There will be a few people around Calhoun who will remember little Bobby Snider, who left these environs at age 14 for the dry and hot climate of Arizona, later to settle in Billings, Montana. In those slow and lazy days of the 1950's, we would walk across the old steel-girded Grantsville bridge on long lunch hours at Calhoun County High School to meander the busy streets of downtown Grantsville.

Dr. Bob Snider and Ila Grey Snider of Grantsville

Sometimes we would get those ten cent hot dogs and always dropped by the Kanawha Theater on Saturday for the cowboy matinee and the cliff-hanging fifteen minute serials.

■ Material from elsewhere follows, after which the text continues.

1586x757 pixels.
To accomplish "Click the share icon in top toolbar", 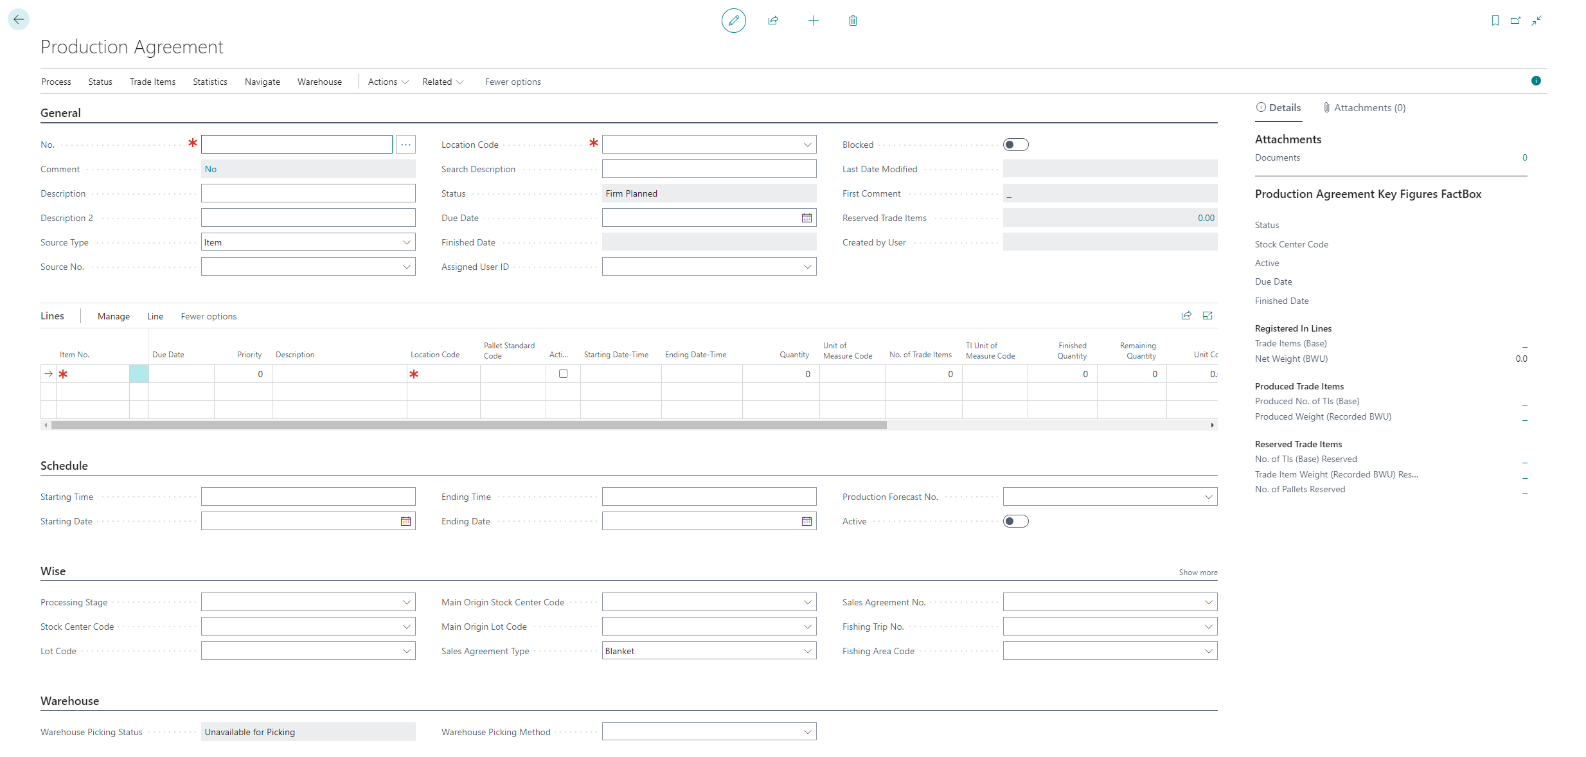I will click(x=773, y=21).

We talked about the tragic death of Butch Strader, a member of our 5th grade class at Grantsville Grade School. We sat in the alphabetical clump. Butch, a bright and handsome kid ran out on High Street, chasing a volleyball to be struck and killed by a car. Some fifty years later it is Bob's turn to go on. His cousin, Terry Harris, said his dad and grandfather both died about age 60. Bob was in the swimming pool, playing with his kids and grand kids when he went on.

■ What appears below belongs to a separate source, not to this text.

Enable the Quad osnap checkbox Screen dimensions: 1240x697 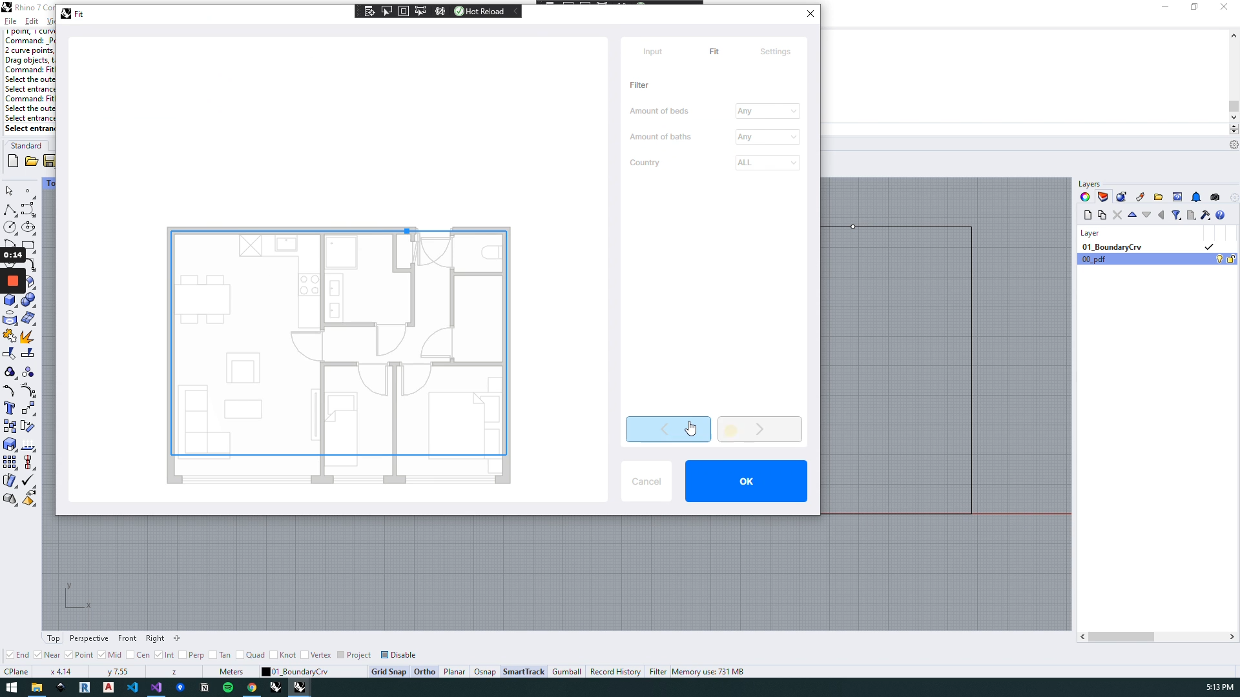pos(240,655)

More often than not he wanted to drop by the old Boling Clinic building to talk with the office help, fascinated with the art of healing. Much like our classmate Vearl Haynes (who wanted to be a forest ranger), Bob had early visions of becoming a physician. He told me on his last visit to Sunny Cal, when he and his wife got off the plane at the Billings, Montana airport, "This was where we wanted to spend the rest of our days." He did, one of thousands of Calhoun kids who went across America to plant roots and contribute much to the quality of life in their communities.

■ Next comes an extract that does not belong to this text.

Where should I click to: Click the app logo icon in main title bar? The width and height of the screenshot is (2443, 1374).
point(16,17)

Fully alive people like Bob Snider are liberated by self acceptance to be authentic and real. They are further liberated to accomplish much in their lifes journey, joyful, happy and free.

Those school day kids in Calhoun County from the 40's and 50's were connected with emotional umbilical chords. While time and place has created gaps, the friendships and memories have remained in tact.

Many of the kids were educated together through the twelve grades, one day at a time. Bobby Snider was one of those people for me. We brushed shoulders, grew a few feet and talked, talked and talked until he moved from Sunny Cal with his parents when he was 14. I was sad when he moved away.

He came back three or four years ago to spread his mom's ashes on Sunny Cal sod and visit his ancestral roots. He paid a visit down on Rowels Run to his granddaddy George Richard's old place and the Cooper Cemetery where some of his mom's folks are buried. We talked a lot about writing and working on a book.

He was a reader of The Hur Herald. "Just like to keep up," he said. He wanted to go over to Ravenswood to visit Bill Barnes for a while. Bill, also a physician, died shortly thereafter, as did our other school days pal Lewis "Buck" Ferrell, who was also a doctor, the divine type.

Often sitting in the room where the Calhoun County Board of Education meets, I think of them. We all spent three years in that room with the late Thelma Stump, grades one through three. I question if that closeness exists in our schools today. Maybe there were fewer distractions. We had each other.

The foible of growing older is watching your friends depart, provided you do not go before them. But it does allow time to say good-bye and remember them as precious gifts. Dr. Bob Snider gave more than he ever received, a diamond to Billings, Montana and a sparkling memory of childhood days in Sunny Cal.